(Stored data)
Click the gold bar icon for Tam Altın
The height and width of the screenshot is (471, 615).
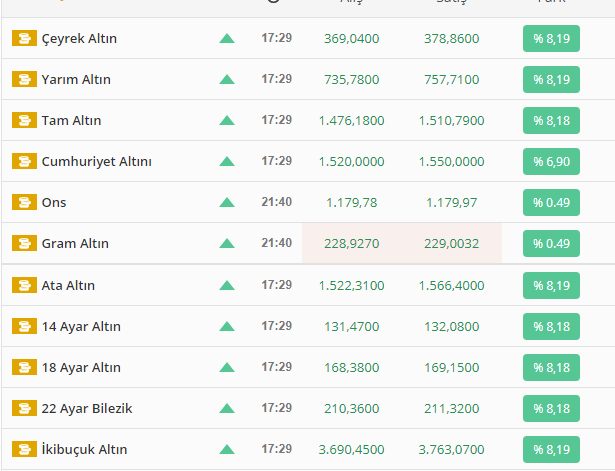point(24,121)
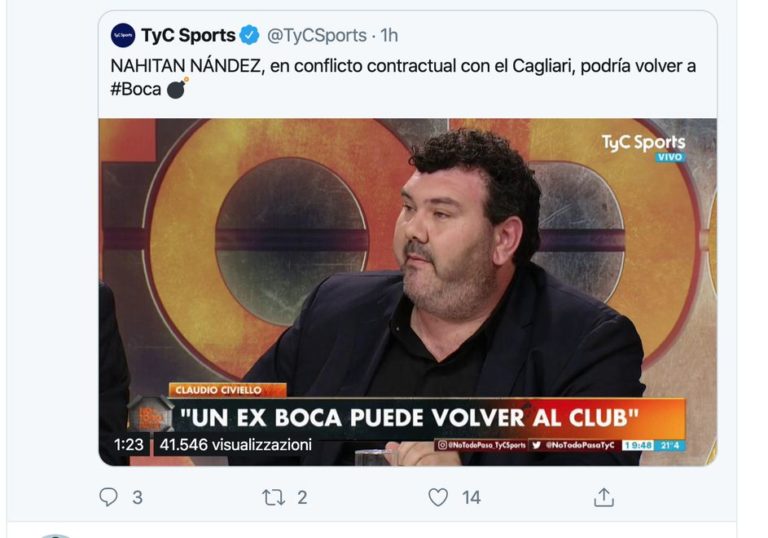Open the share tweet icon
This screenshot has width=768, height=538.
click(x=603, y=497)
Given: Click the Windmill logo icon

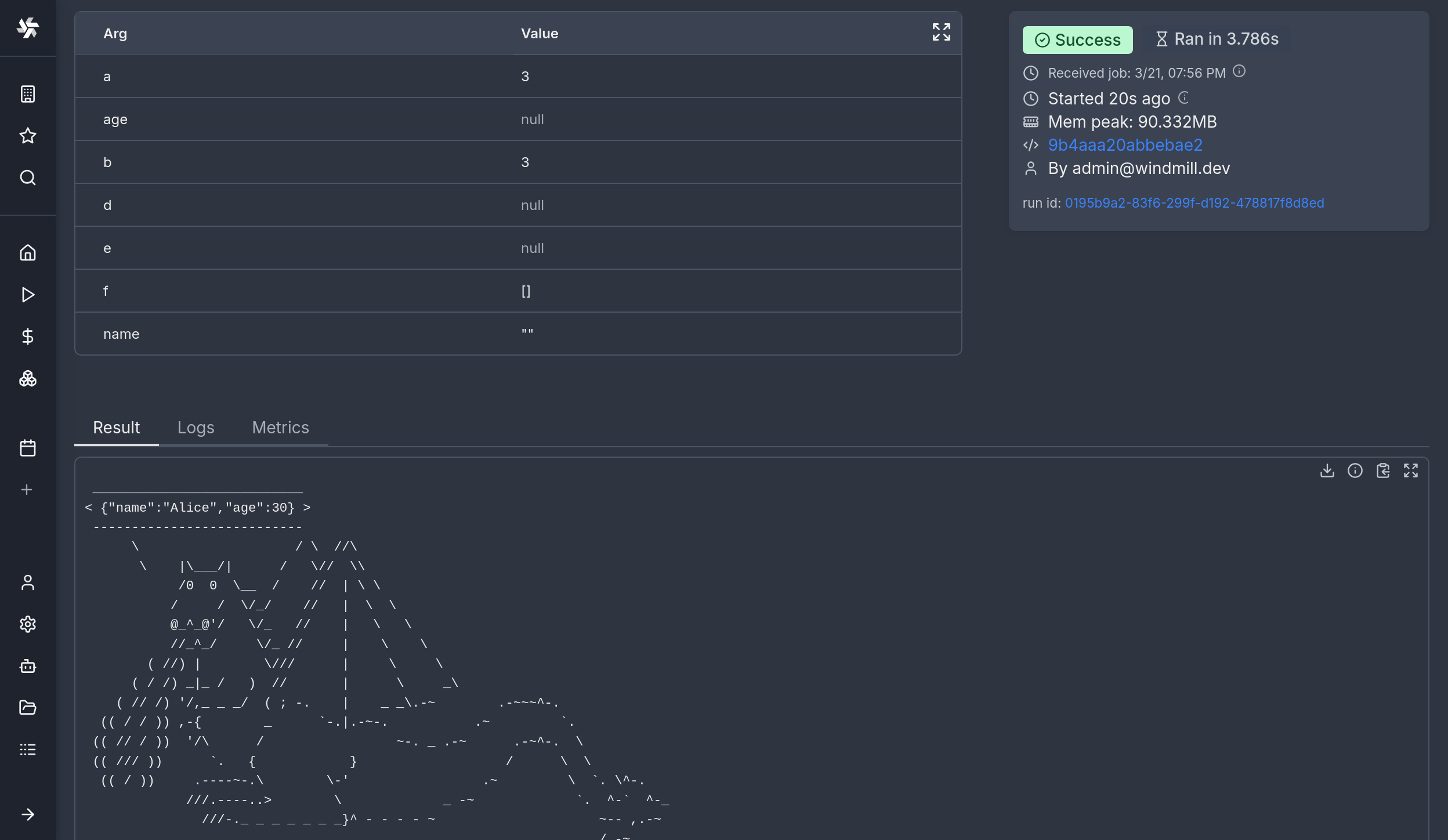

## Exercise directions
Pull out each line of the records that contains the string "height", treating uppercase and lowercase as different.

## Finished task
The height and width of the screenshot is (471, 615).
This screenshot has width=768, height=538.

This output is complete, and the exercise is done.